In comments submitted July 16, ISEA said the agency’s May 17, 2007, proposal to change the way it recognizes product performance standards for personal protective equipment (PPE) could potentially reduce the level of protection for workers and make compliance with the rule more difficult for employers.

Current OSHA regulations require that eye and head protection devices meet product performance standards issued under the banner of the American National Standards Institute (ANSI). OSHA adopts specific product performance standards, which may go through several revisions before OSHA is able to update its rules to incorporate the newer versions. Under the OSHA proposal, however, references to these standards would be replaced with a vague requirement that PPE meet “good design standards.”

ISEA’s alternative would maintain the reference to the current version of the standard, and include a method by which OSHA could evaluate standards that offer equivalent protection and allow employers to use products meeting those standards.

This approach, says ISEA, gives employers the flexibility to select PPE that best meets their workers’ needs based on hazard assessment, and it allows OSHA to update references to consensus standards when they are revised and to add new product standards as they are issued without a lengthy regulatory process.

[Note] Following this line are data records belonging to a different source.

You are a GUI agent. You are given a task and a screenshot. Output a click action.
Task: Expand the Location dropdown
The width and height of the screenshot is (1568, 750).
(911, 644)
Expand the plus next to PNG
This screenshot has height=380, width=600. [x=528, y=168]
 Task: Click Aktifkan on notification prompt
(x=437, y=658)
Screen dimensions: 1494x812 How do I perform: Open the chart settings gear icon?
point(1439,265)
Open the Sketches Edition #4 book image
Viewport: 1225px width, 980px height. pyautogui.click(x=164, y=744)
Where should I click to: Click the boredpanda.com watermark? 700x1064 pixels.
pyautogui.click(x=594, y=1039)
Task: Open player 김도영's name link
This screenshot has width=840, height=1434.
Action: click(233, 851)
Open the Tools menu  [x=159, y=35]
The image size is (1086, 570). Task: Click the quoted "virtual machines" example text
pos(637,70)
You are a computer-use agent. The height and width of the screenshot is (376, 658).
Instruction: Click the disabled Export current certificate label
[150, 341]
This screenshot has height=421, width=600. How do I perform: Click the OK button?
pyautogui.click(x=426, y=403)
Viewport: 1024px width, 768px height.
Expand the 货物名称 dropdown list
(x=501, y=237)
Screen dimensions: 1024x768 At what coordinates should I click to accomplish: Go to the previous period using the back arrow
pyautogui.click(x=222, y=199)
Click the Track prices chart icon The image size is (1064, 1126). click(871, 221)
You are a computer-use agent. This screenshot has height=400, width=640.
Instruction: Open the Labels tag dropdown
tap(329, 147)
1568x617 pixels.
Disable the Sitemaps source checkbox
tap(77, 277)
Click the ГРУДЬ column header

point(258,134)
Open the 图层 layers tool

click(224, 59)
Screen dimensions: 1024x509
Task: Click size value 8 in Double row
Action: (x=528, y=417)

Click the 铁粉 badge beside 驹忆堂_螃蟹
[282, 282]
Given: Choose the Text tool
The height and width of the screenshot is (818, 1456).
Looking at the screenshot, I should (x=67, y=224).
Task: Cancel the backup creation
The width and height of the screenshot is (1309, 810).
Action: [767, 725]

“We fully appreciate what OSHA is trying to do in this rulemaking,” said ISEA President Dan Shipp. “They aren’t able to keep up with revisions to the product standards they reference in their regulations, and they’re searching for a way to keep the rules current without having to go through a full rulemaking every few years for each standard.

“But to take those references out of the regulation, and replace them with the requirement that PPE comply with some vaguely defined good design standard shows a lack of understanding of the role of performance standards and their use in regulation.”